Task item:
Copy exactly the stretch of data below from the line with "The image size is (640, 457)." through the line with "Click the green Отправить button", including both of those lines.

Records supplied:
* * * * * * * * *

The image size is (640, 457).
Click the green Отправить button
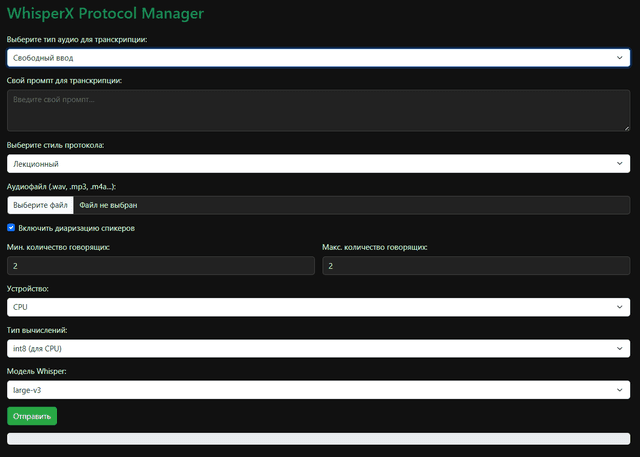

* * * * * * * * *

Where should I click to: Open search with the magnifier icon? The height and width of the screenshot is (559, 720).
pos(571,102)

* * * * * * * * *

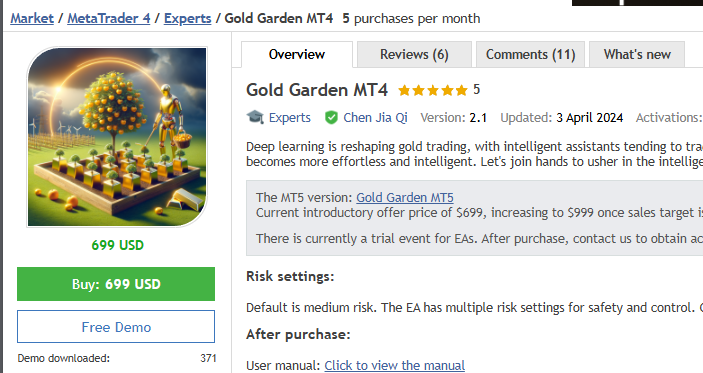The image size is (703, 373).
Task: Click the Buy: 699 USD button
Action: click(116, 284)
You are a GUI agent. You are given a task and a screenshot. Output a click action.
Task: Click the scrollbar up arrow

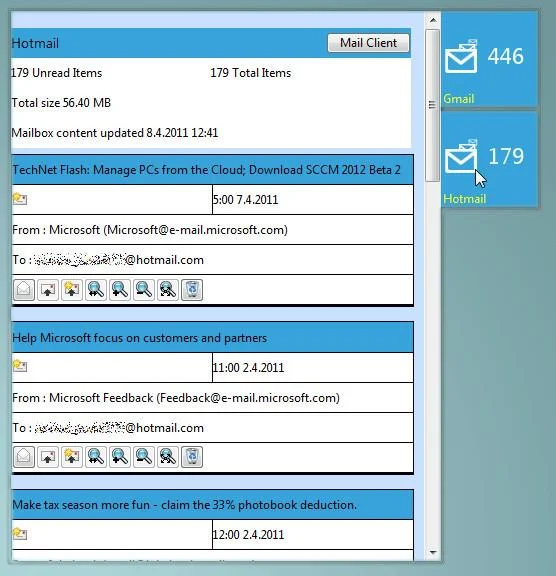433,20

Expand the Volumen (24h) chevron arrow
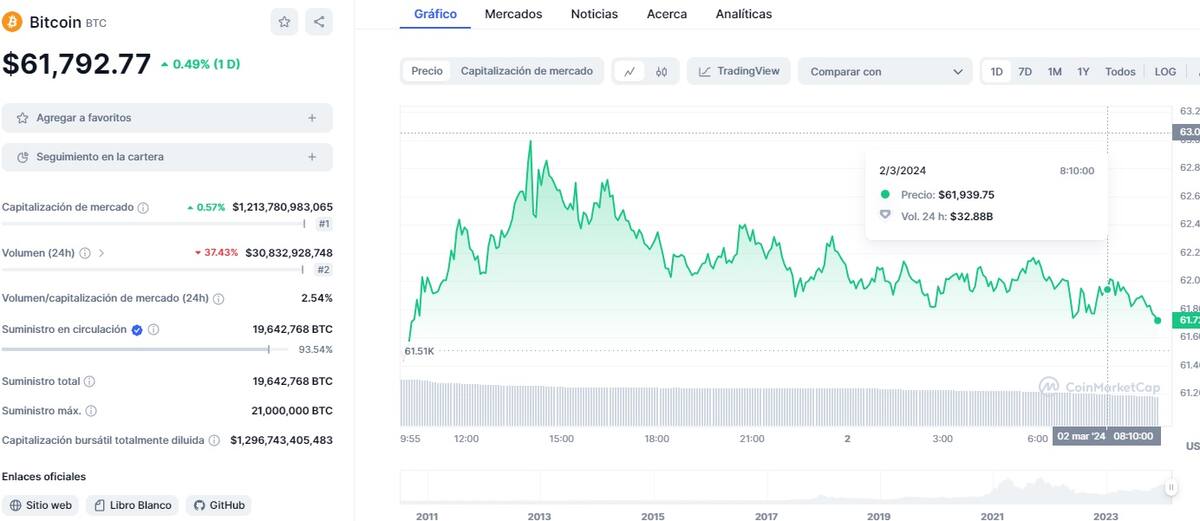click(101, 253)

* * * * * * * * *

Task output:
The image size is (640, 457).
Click the green Отправить button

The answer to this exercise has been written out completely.